Working group members welcome a comprehensive and harmonised disclosure across the EU, and the standardisation of a minimum amount of information, which can always be supplemented by further explanations, is beneficial for comparability and for investors’ analysis. The working group agrees with the frequency of the reporting as proposed by the consultation paper.However an open narrative as proposed in Template D would not only reduce comparability over time and across institutions, but could be less comprehensive if institutions were to emphasize certain forms of encumbrance at the expense of others. The proposed grouping of liability line items would not necessarily enable market participants to identify encumbrance related to specific transactions such as ELA.

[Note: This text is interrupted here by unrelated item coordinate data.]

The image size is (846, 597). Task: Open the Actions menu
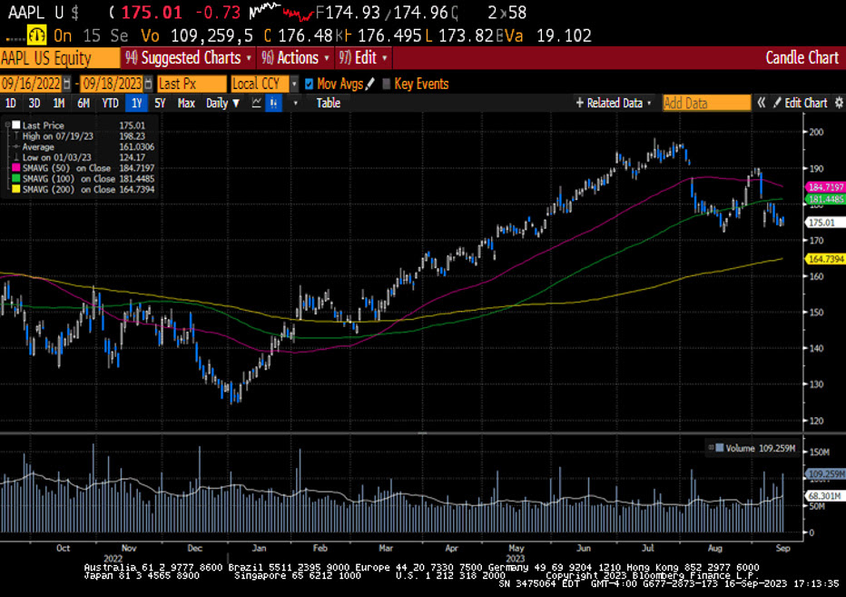point(296,58)
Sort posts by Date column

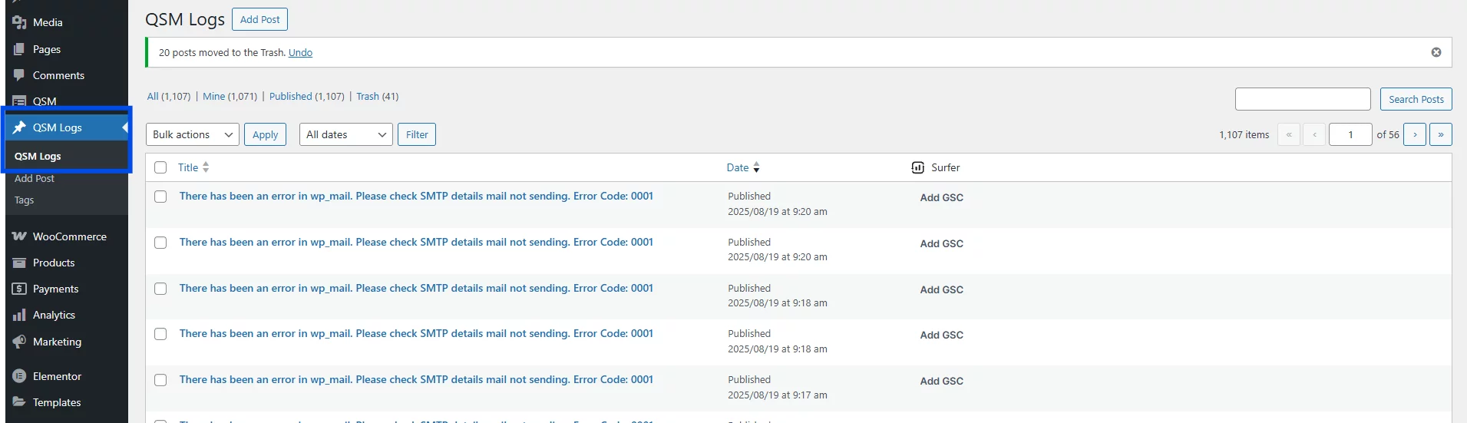tap(738, 167)
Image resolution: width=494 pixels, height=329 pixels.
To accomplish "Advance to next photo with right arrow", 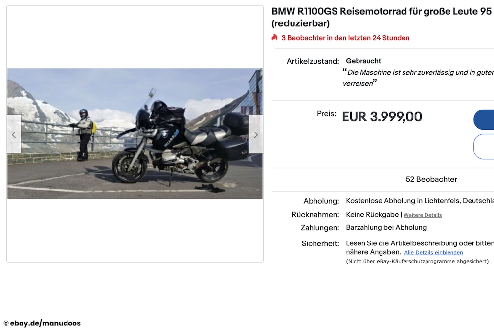I will click(256, 134).
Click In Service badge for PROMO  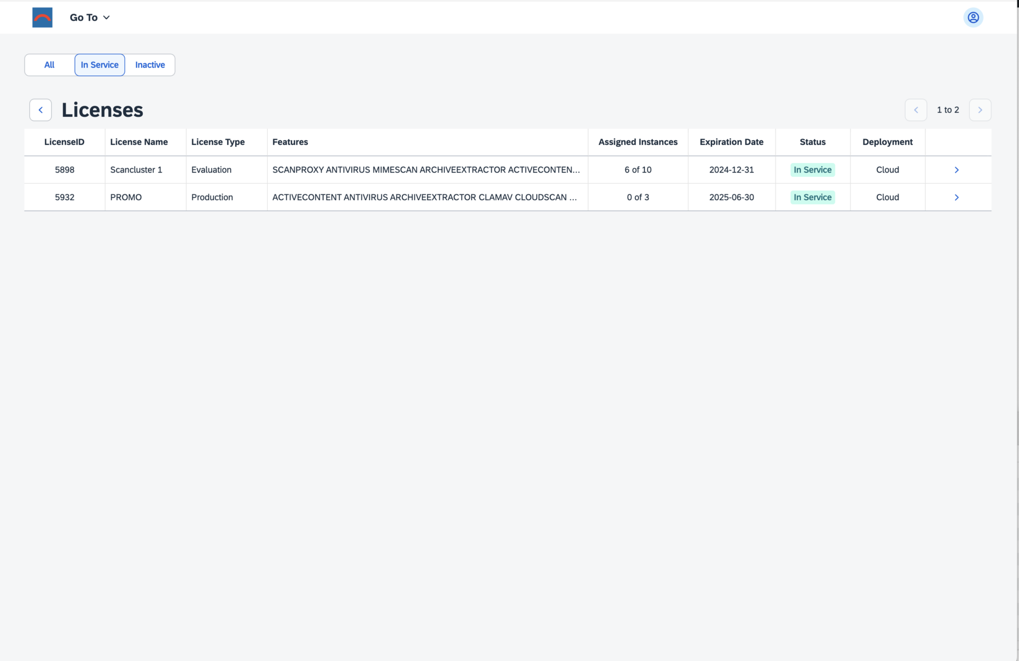(x=812, y=198)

The working group discussed and raised concerns on the fact that ELA would not be disclosed. Regulators will have access to information that investors will not be able to monitor in an event of default. It is appreciated that the integrity and confidentiality of such exercises by Central Banks must be preserved if ELA is to continue to be capable of being provided. Nevertheless, there is a danger that such non-disclosure may render the overall disclosure incomplete and misleading. Indeed the consultation paper also asked for these assets to be reported as ‘unencumbered’. As well as placing the banks in a legal dilemma, the guidelines would create a significant problem for securities regulators across Europe in determining whether or not to enforce accounting requirements and for the professionals who prepare financial statements. It could lead to an over statement of contingent funding capacity and availability of collateral, and secondly, certain numbers may not match with other sections of the accounts. This information asymmetry might spur investors to pre-empt regulatory action by withdrawing credit earlier in times of stress, lest they get caught in a resolution of an organisation and all of its associated economic consequences. The lack of disclosure could prove even more destabilizing than full disclosure of bank ELA usage as investors would likely “assume the worst” absent complete information. In similar circumstances a discount would be applied to a bank’s (share) valuation. It was also noted that collateral eligibility criteria vary from one European Central Bank to the next, and clarity regarding these requirements would be of help in this context.